> SUPPLIED MATERIAL
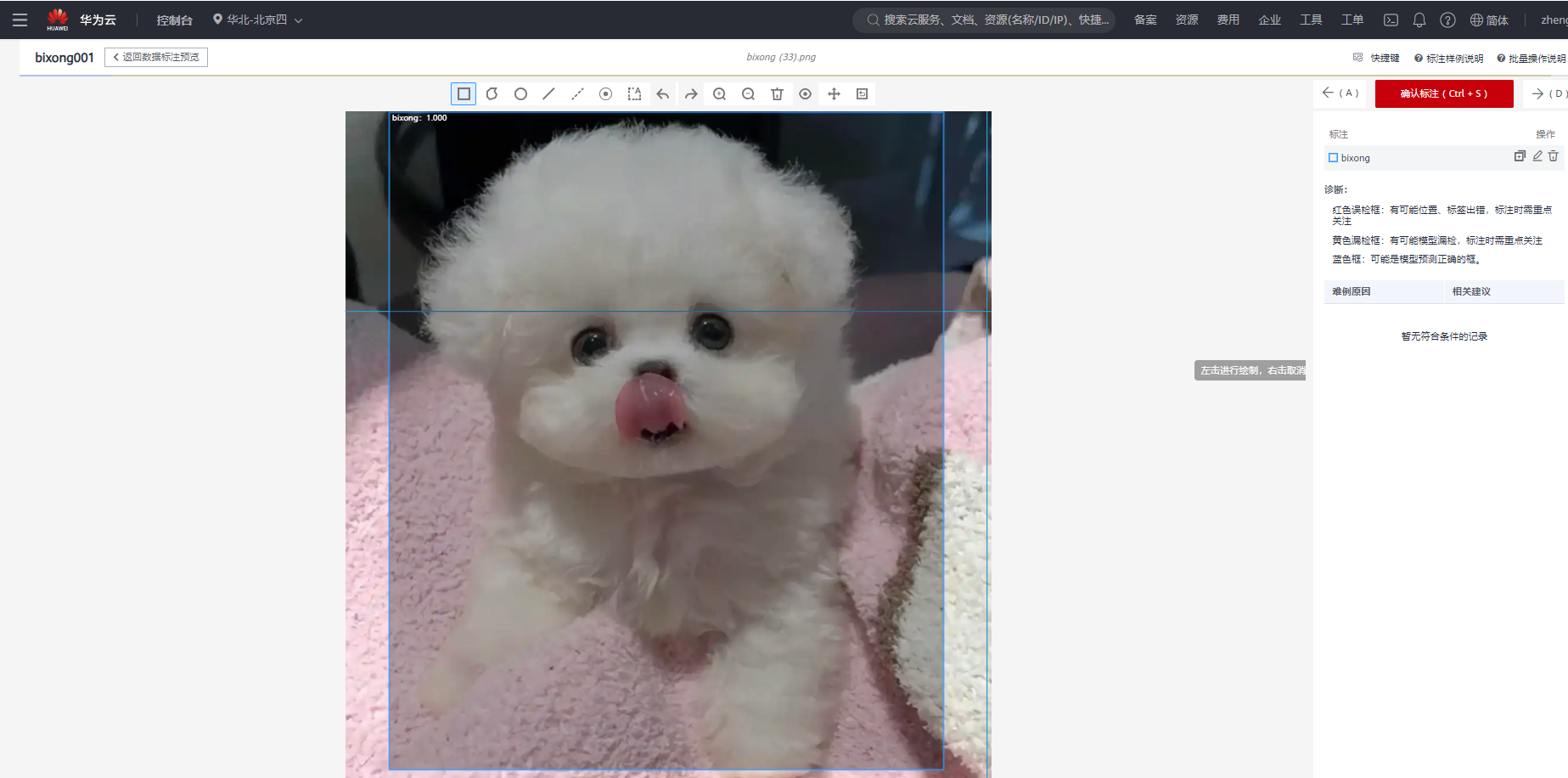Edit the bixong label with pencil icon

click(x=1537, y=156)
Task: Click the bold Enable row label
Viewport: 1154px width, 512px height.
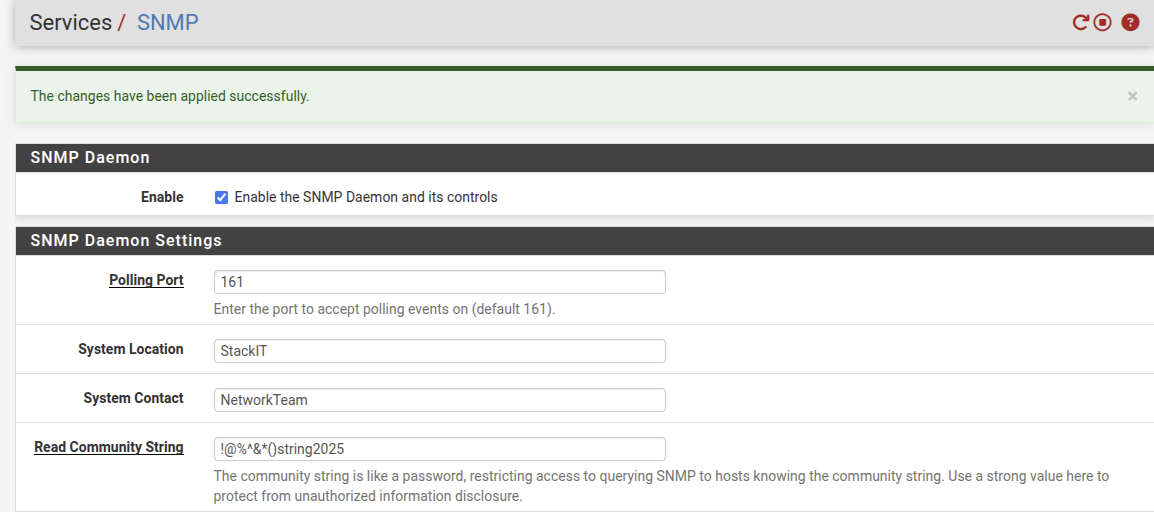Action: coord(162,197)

...

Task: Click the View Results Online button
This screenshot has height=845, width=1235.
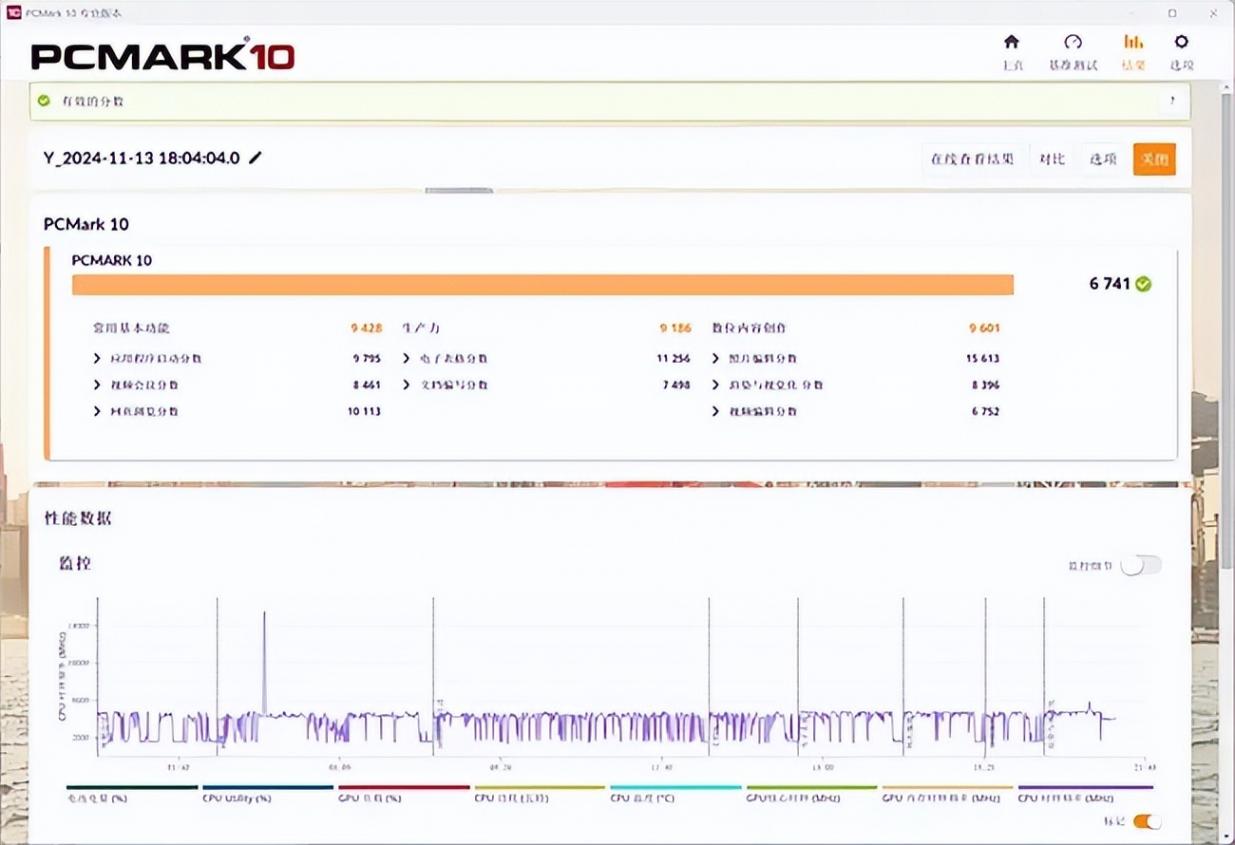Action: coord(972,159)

...

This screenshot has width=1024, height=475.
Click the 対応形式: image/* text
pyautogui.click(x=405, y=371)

> ACTIVITY
Filter the listing down to the lines holding the word "Task", and return those.

> REPLY TO THE EXERCISE
Task: Click the bold Enable row label
Task: Click the View Results Online button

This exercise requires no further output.